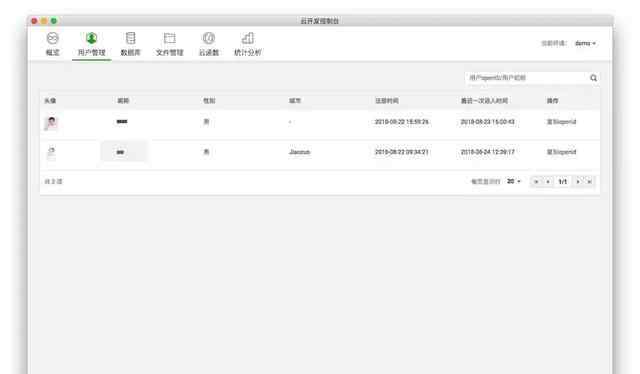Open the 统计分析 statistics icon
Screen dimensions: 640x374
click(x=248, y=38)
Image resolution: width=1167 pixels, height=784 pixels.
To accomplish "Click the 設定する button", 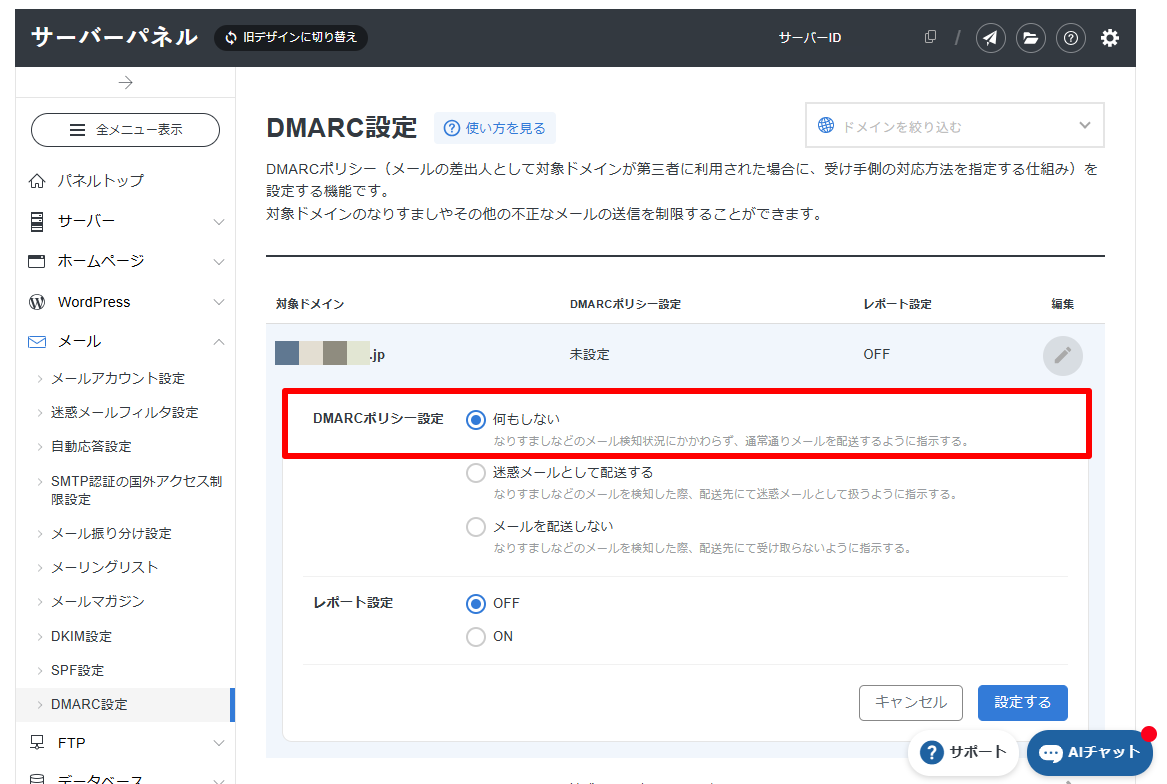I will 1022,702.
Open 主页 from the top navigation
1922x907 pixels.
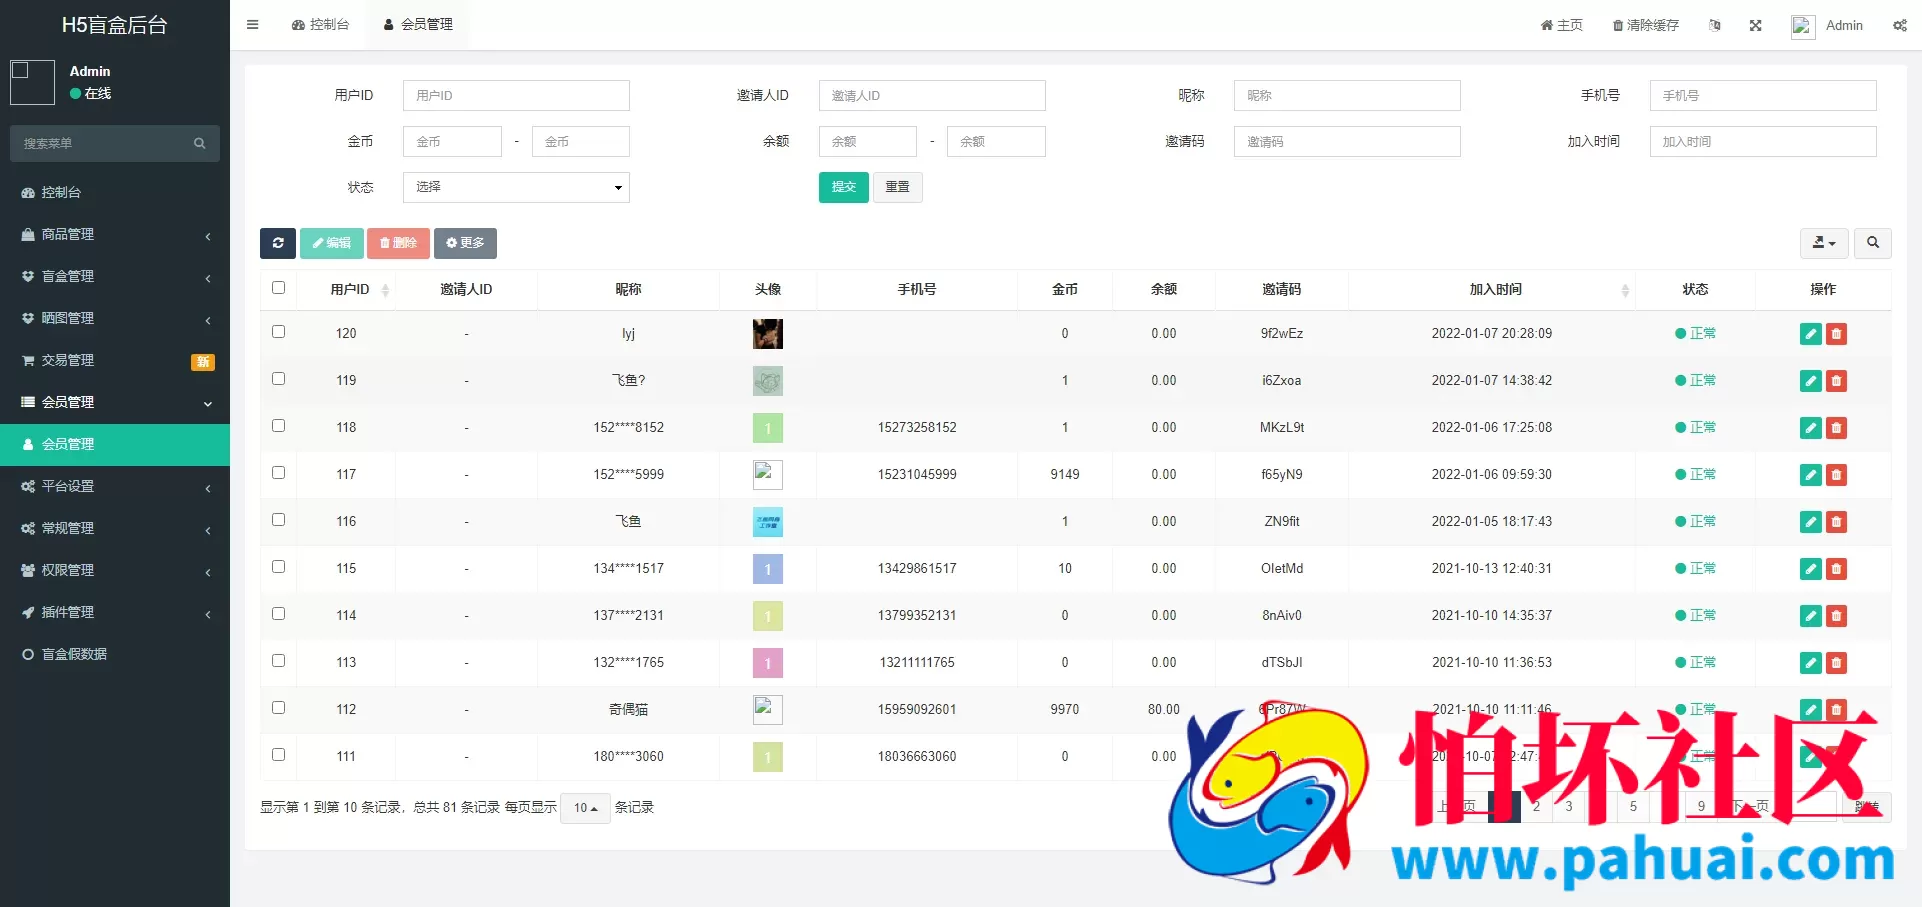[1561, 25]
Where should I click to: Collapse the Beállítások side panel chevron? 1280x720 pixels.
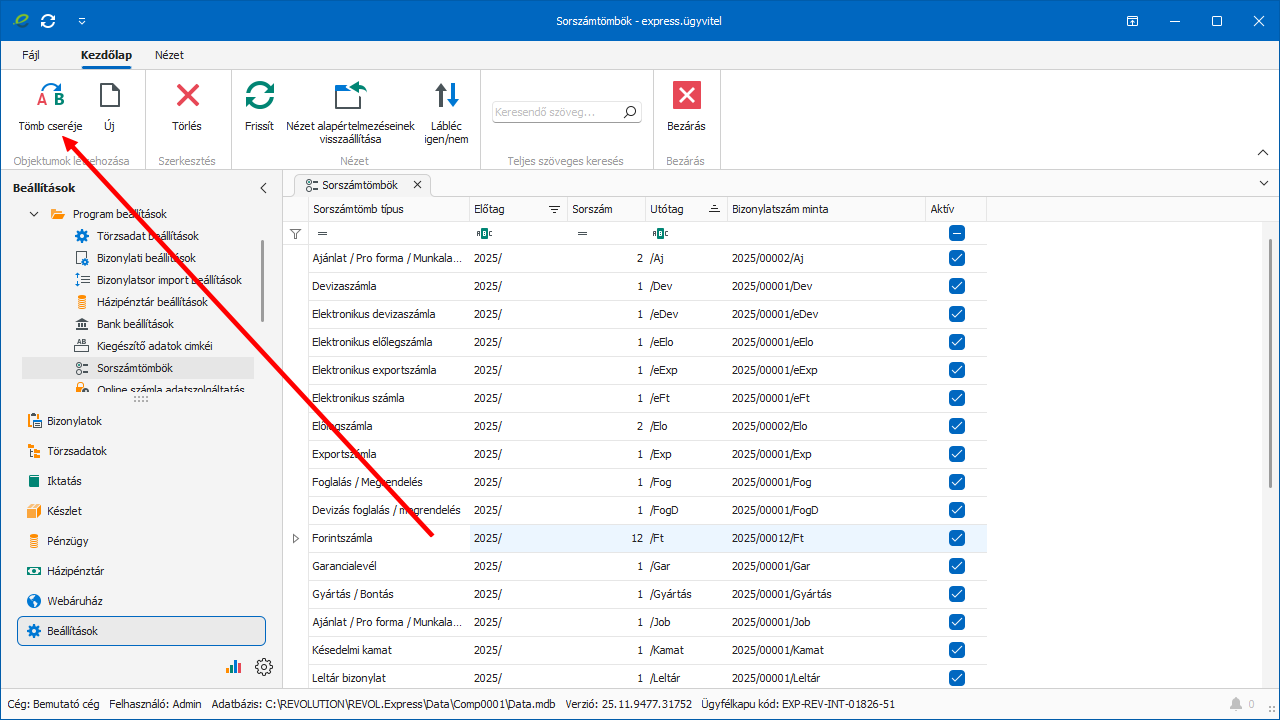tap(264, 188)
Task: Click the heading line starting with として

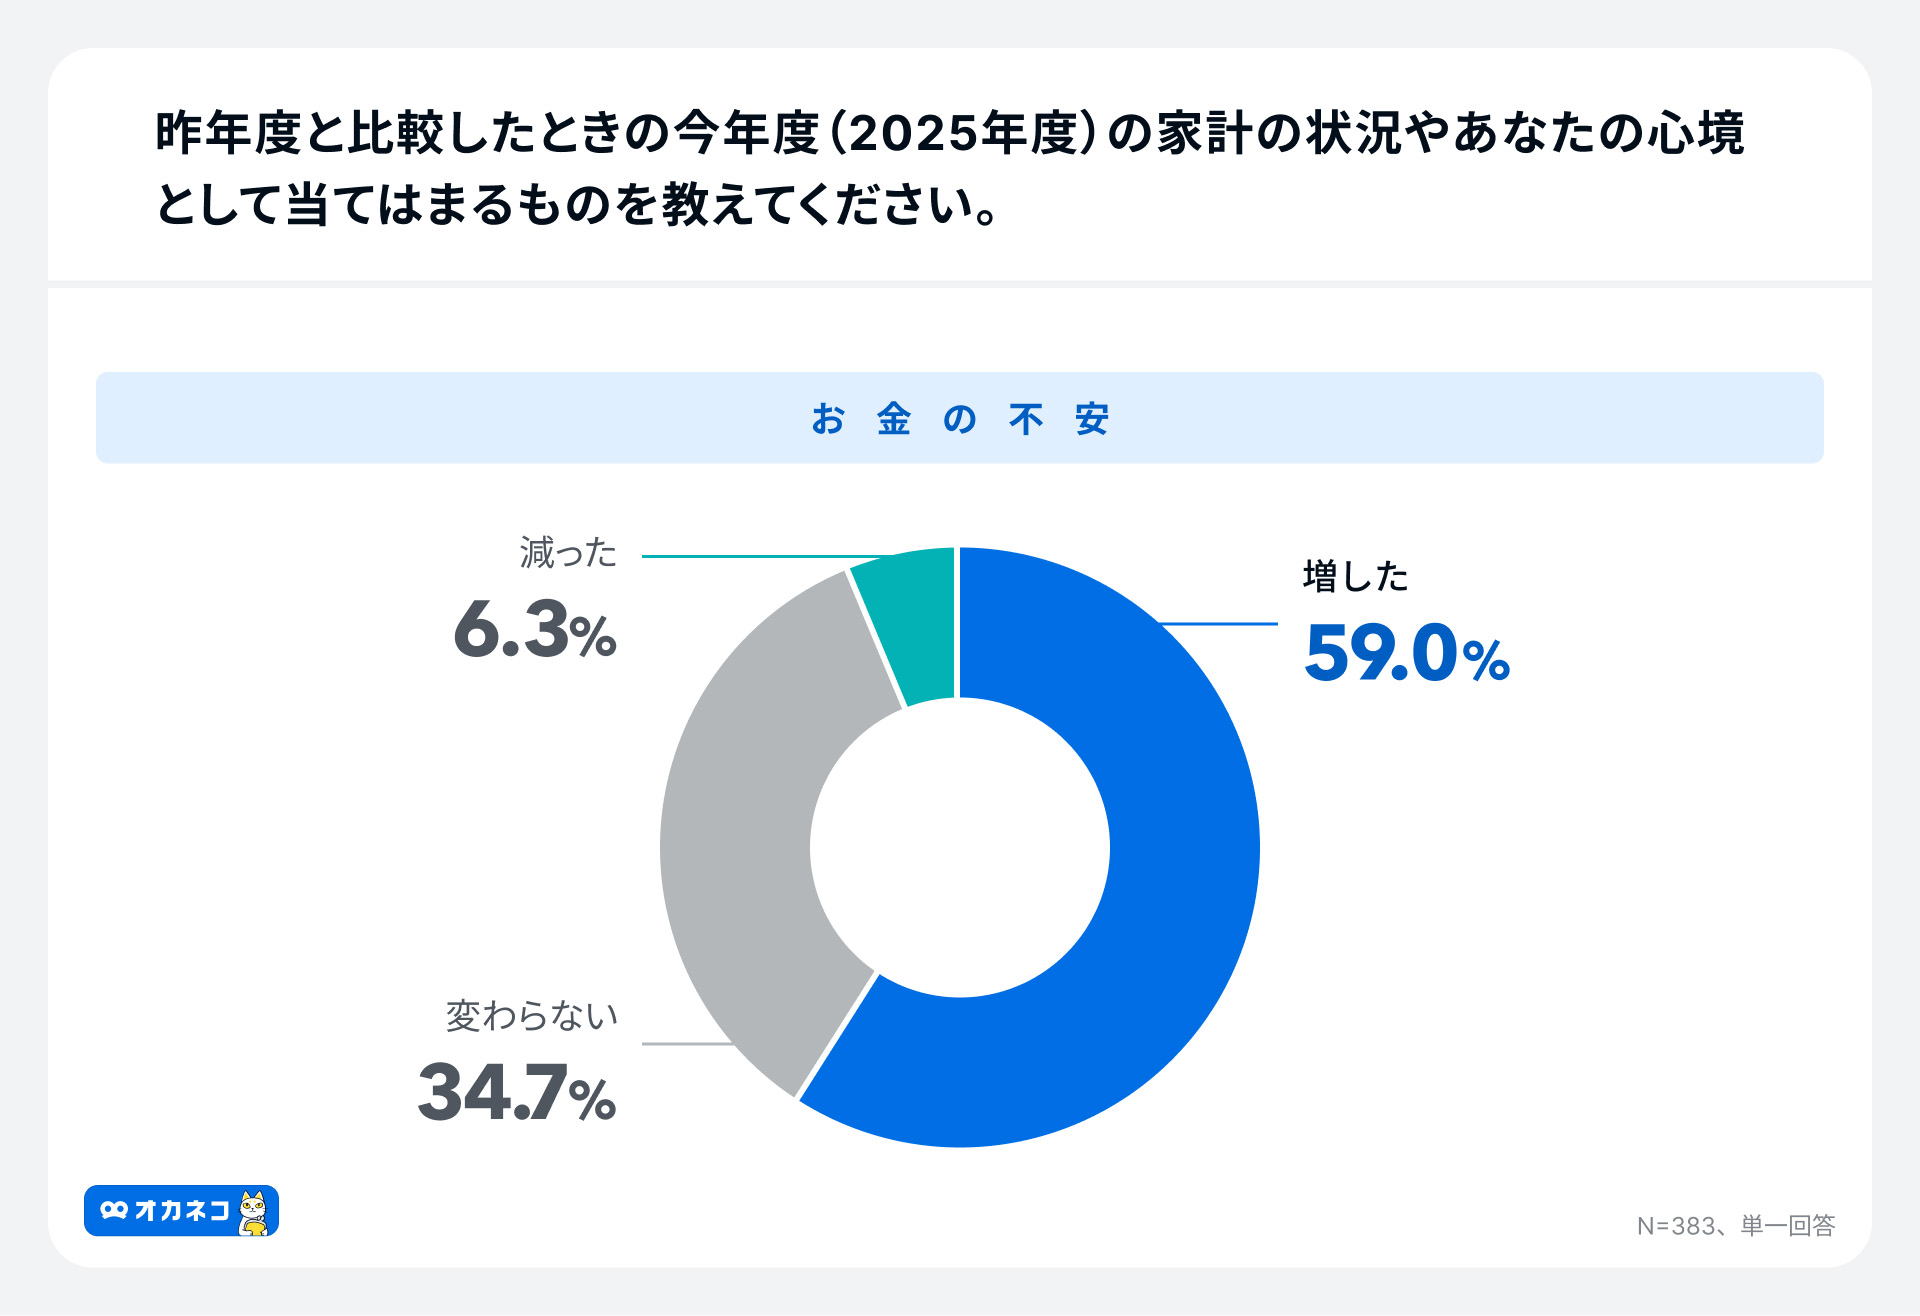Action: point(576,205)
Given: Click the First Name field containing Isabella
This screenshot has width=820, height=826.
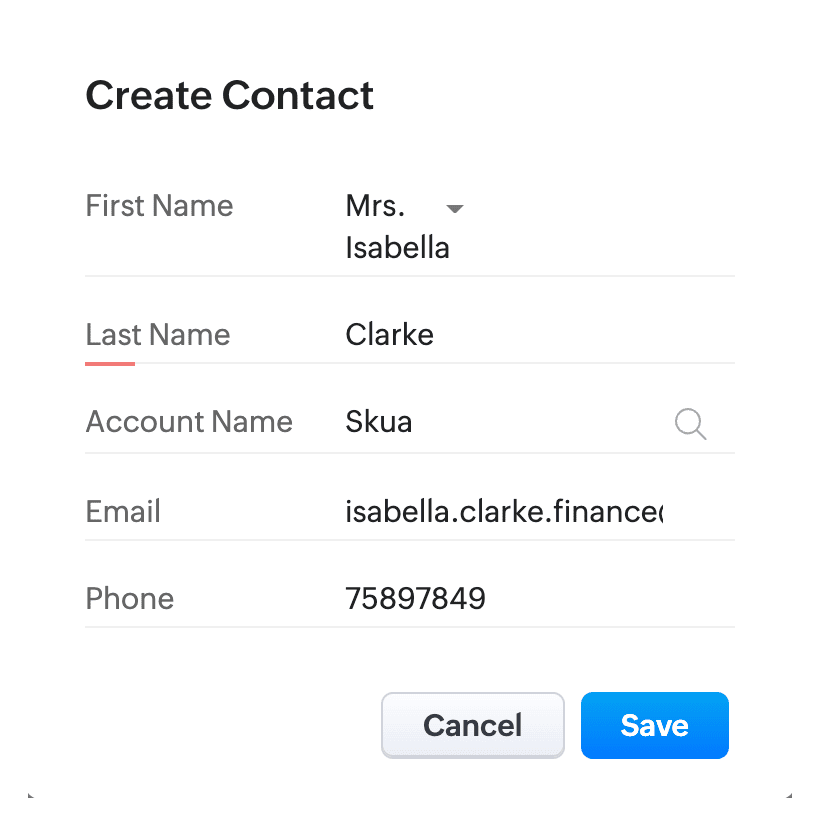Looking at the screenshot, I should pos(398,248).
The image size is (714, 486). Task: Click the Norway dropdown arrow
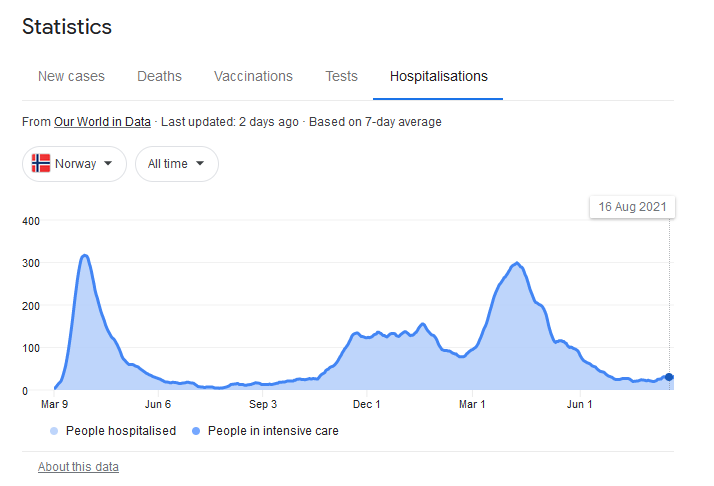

→ **Task goal**: Rewrite the rows from the line with "Where should I" through the end of the rows, replacing "dropdown arrow" with "dropdown menu" and keeping everything else the same. Leave the pictures out.

→ **Response to this task**:
Where should I click to: Collapse the Beállítások side panel chevron? 1280x720 pixels.
tap(264, 188)
Task: Click the heading line starting with として

Action: point(576,205)
Given: Click the First Name field containing Isabella
This screenshot has width=820, height=826.
Looking at the screenshot, I should pos(398,248).
The image size is (714, 486). Task: Click the Norway dropdown menu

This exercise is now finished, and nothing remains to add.